LAST time we travelled south by road it was one of those journeys from hell. Traffic jams, roadworks, diversions, wrong turnings. And, best of all, we had four boys suffering from vomiting and diarrhoea - inside the car.

This week, taking the children to see the stage production of The Lion King in London, we thought we would, as the advert said... let the train take the strain. Well, what a sick joke that slogan turned out to be.

I thought we had been to hell before. But now I realise it was only a short stop in purgatory. My husband did warn it was hard to get into the station car park at York. Travelling from there regularly on business, he often has to queue for half an hour. At times, he has even given up and gone to Doncaster to queue there instead.

Most of York's car parks close at around 6pm and the park-and-ride finishes at 7.30pm, so if you're returning from London any later, or staying overnight, they are no use.

So we arrived at the station a whole hour before our train was due and joined the queue. Thirty minutes later just one car had come out and there was no time to drive round the city looking for somewhere else.

With ten minutes to go, we decided I would take the children on our reserved tickets and dad would wait to park the car and join us in London later. But our train had been cancelled. "Are we going to miss The Lion King?", wailed the boys. At least it gave us an extra hour to drive through York's congested streets to a 24-hour car park the station parking attendant told us about.

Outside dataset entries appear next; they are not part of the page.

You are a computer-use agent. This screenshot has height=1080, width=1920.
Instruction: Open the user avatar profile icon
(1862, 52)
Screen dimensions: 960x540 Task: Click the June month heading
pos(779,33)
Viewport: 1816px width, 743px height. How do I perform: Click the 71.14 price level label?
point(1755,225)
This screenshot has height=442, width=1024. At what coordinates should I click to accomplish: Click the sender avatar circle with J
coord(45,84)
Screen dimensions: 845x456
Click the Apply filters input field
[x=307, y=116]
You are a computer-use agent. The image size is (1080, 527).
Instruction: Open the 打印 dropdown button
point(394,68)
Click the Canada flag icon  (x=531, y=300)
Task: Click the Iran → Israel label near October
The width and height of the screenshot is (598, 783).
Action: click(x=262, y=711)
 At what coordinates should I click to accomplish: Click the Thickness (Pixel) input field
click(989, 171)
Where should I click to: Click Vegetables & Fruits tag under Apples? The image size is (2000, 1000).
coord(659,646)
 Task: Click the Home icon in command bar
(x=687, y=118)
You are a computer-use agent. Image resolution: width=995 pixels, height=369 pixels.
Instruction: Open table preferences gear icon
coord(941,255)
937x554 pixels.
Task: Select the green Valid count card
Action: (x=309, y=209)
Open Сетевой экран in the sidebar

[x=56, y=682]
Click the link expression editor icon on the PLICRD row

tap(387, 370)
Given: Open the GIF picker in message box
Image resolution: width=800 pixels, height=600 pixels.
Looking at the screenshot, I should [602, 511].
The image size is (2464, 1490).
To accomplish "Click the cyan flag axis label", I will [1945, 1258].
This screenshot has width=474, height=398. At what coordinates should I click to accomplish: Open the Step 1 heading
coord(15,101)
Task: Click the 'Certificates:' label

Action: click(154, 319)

At last, we got a space. But this was a short-stay car park masquerading as a long-stay one. The ticket machine only accepted coins, so we needed £16 in loose change to pay for a two-day stay. It was not secure, an exposed spot in a non-residential area. Would the car still be here when we got back? Meanwhile, the thought of standing all the way from York to London with four children, as two loads of passengers were now going to be squashed into one train, didn't appeal.

It was at this point that my husband, who has recently had one of those slap-head haircuts which, on a good day, makes him look David Beckham-ish (well, David Beckham's dad-ish) suddenly became Alf Garnett.

As we drove south out of York to find another station we could get a train from, he entertained us with his colourful views on our shambles of a transport system, how difficult it is to travel in this over-crowded country and what a mess this bleedin' Government is making of it all.

And who can blame him, as a regular rail traveller, having to put up with such frustrations on a weekly basis, simply in order to get to work? It occurred to me that a whole army of seething, brassed-off Alf Garnetts is being created. Which can't be doing much for our economy.

When we finally got to London, from a small station near Peterborough, it was late and we were tired. Rickshaw carriages, driven by men on bicycles, were weaving their way through the city's congested streets.

We even considered booking one for the journey home. Anything would be better than the railway. And to think we once had little else to complain about than the sandwiches.